1868348 - Distinguish redirect loop caused by endless HTTPS-HTTP loop

Status: RESOLVED WONTFIX

(Core :: Networking: HTTP, task, P2)

Description

[Kershaw Chang [:kershaw]]

Currently, Firefox fails to differentiate between redirect loops caused by a cycle between HTTPS and HTTP and other types of redirect loops. Currently, we use the same error code NS_ERROR_REDIRECT_LOOP and show the same error page, leading to potential misinterpretation and difficulty in troubleshooting HTTPS and HTTP loop caused by HTTPS-only or HTTPS-first mode.

The first step might be using a different error code for HTTPS-HTTP loop.

Comment 1

[Manuel Bucher [:manuel]]

Currently we show the HTTPS-only error page for errors where a https-only upgrade was involved (including the redirect loop). In some cases this doesn't trigger (when starting at the https page, because then no real https-only upgrade was triggered, only the loop detection).
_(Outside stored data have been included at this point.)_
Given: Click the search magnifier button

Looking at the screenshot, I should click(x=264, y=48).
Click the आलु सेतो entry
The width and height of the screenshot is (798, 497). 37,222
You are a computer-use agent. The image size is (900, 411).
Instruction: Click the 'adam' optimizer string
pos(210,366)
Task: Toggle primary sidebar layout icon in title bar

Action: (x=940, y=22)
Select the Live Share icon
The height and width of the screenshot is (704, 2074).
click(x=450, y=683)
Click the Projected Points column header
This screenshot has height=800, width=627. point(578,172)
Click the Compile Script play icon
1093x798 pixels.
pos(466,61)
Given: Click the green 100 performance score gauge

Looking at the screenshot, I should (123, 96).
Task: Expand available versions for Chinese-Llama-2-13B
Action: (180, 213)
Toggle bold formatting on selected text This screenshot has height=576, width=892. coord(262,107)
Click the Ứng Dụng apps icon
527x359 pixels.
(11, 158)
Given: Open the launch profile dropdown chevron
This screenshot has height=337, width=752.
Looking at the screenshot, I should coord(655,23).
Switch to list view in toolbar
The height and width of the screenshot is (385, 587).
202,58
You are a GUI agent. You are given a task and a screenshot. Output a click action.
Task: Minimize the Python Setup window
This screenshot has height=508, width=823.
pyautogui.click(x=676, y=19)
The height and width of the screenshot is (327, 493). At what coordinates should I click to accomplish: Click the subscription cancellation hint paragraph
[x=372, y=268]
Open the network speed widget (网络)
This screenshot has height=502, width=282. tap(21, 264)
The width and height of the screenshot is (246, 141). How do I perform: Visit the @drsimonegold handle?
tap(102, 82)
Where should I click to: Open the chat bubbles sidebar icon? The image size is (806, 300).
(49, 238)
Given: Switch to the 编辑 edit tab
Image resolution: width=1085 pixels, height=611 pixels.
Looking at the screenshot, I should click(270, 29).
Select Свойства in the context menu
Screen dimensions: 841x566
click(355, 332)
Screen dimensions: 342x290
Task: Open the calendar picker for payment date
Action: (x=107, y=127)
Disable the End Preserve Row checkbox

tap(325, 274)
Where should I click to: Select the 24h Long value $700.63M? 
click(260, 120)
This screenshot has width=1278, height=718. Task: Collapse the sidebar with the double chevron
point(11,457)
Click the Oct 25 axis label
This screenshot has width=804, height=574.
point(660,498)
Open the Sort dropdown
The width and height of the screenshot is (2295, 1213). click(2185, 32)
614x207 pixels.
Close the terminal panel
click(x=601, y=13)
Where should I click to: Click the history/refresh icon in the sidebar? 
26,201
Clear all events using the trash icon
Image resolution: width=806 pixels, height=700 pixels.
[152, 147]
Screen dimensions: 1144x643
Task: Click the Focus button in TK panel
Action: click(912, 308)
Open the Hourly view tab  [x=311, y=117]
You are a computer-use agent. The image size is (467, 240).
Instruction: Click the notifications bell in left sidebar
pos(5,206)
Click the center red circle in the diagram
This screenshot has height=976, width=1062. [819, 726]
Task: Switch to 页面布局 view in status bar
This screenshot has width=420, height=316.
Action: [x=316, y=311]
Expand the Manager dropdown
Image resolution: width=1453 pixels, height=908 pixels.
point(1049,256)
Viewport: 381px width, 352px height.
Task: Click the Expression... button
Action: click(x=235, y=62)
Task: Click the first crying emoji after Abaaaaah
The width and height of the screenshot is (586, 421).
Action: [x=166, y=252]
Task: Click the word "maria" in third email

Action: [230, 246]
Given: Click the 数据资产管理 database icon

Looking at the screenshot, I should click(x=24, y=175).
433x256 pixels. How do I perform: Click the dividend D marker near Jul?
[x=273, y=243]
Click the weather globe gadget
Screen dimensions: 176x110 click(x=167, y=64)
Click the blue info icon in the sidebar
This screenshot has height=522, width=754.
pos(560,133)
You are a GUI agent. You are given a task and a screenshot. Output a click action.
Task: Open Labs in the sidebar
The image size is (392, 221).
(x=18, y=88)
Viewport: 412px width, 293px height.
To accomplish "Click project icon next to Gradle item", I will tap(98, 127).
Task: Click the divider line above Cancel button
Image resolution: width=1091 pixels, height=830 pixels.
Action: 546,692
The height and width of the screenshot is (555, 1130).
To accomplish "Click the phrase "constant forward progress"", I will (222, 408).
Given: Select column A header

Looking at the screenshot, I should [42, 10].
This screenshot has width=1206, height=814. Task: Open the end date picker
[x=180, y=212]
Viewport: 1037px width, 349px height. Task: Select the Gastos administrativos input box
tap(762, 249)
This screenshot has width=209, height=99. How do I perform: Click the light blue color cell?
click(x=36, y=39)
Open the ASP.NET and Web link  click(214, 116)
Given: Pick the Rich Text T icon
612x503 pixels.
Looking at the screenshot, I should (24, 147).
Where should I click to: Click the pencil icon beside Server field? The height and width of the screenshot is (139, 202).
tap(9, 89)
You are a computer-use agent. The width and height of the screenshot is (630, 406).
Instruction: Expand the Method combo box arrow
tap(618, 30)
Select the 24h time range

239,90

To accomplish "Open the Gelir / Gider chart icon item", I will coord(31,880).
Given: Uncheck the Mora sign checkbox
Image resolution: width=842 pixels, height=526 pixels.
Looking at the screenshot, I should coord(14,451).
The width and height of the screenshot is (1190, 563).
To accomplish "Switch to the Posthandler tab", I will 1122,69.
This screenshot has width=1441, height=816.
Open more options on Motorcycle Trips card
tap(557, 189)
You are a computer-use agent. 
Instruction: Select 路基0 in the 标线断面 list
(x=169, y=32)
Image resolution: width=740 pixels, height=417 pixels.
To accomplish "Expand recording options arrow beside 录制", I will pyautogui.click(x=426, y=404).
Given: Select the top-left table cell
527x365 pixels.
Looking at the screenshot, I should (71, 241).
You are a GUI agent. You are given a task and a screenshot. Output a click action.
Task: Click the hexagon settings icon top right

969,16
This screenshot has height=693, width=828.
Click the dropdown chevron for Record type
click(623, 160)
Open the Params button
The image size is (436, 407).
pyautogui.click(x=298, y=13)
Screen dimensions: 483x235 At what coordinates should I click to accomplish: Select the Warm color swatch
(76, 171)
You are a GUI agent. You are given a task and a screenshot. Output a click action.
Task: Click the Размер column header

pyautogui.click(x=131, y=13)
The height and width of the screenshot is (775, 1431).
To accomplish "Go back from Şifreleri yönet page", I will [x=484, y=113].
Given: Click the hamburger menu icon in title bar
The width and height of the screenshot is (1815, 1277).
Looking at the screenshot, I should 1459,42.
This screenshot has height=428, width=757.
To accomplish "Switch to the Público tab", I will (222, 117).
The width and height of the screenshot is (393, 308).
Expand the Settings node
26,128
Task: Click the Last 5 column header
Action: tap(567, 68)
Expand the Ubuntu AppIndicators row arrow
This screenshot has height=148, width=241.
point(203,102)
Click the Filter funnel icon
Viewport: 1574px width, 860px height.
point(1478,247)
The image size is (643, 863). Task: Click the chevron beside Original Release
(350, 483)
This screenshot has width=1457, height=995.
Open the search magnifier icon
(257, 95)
Https-first doesn't show a redirect loop at all, it just loads the http page.

What could be added is to

• show the https-only error page when https-only mode is enabled and the user startet at the https page (i.e. enters https://example.com/ and it redirects to http://example.com
• don't show the https-only error page when the page has hsts enabled, because hsts has higher priority than https-only mode.

Comment 2

[Valentin Gosu [:valentin] (he/him)]

I guess what we need here is:

• A test for this situation
• A new error code in ErrorList.py
• Return the new error code in nsHttpChannel when upgrading the channel to secure (and a channel in the redirect chain also did a HTTPS upgrade using secure)?

Comment 3

[Sean Kim [:sekim]]

Hello Kershaw,

Do you have any thoughts on the starting point of this bug? (when checking for a cycle between HTTPS and HTTP)

Perhaps these returns?:
https://searchfox.org/mozilla-central/rev/be3db2aef8d3916c891527794a2d5e2f2dc9fab1/netwerk/protocol/http/HttpBaseChannel.cpp#6148
https://searchfox.org/mozilla-central/rev/be3db2aef8d3916c891527794a2d5e2f2dc9fab1/netwerk/protocol/http/HttpBaseChannel.cpp#6159
https://searchfox.org/mozilla-central/rev/be3db2aef8d3916c891527794a2d5e2f2dc9fab1/netwerk/protocol/http/HttpBaseChannel.cpp#6186

Comment 4

[Sean Kim [:sekim]]

Attachment: Bug 1868348 - Part 1: Introduce a new error for endless HTTP-HTTPS loop to make it distinguishable from NS_ERROR_REDIRECT_LOOP r=#necko

Comment 5

[Kershaw Chang [:kershaw]]

(In reply to Sean Kim from comment #3)

Hello Kershaw,

Do you have any thoughts on the starting point of this bug? (when checking for a cycle between HTTPS and HTTP)

Perhaps these returns?:
https://searchfox.org/mozilla-central/rev/be3db2aef8d3916c891527794a2d5e2f2dc9fab1/netwerk/protocol/http/HttpBaseChannel.cpp#6148
https://searchfox.org/mozilla-central/rev/be3db2aef8d3916c891527794a2d5e2f2dc9fab1/netwerk/protocol/http/HttpBaseChannel.cpp#6159
https://searchfox.org/mozilla-central/rev/be3db2aef8d3916c891527794a2d5e2f2dc9fab1/netwerk/protocol/http/HttpBaseChannel.cpp#6186

Yes, these are the places where we return NS_ERROR_REDIRECT_LOOP.
In addition, I think you might want to take a look at IsUpgradeDowngradeEndlessLoop as well.

Comment 6

[Sean Kim [:sekim]]

Attachment: Bug 1868348 - Part 2: Handle NS_ERROR_HTTP_HTTPS_REDIRECT_LOOP in the prior use cases r=#necko

Comment 7

[Sean Kim [:sekim]]

Attachment: WIP: Bug 1868348 - Part 3: Create an error page for HTTP-HTTPS redirect loops r=#necko

Comment 8

[Sean Kim [:sekim]]

I think we are handling the cases correctly and showing the correct error page:

1. When HTTPS-only mode is enabled + redirect loop, we show the HTTPS-only exception page
2. When HTTPS-first mode is enabled: When we detect a redirect loop, we show the default redirect loop error page.

If there are any unexpected mismatches in the future, please feel free to reopen this bug.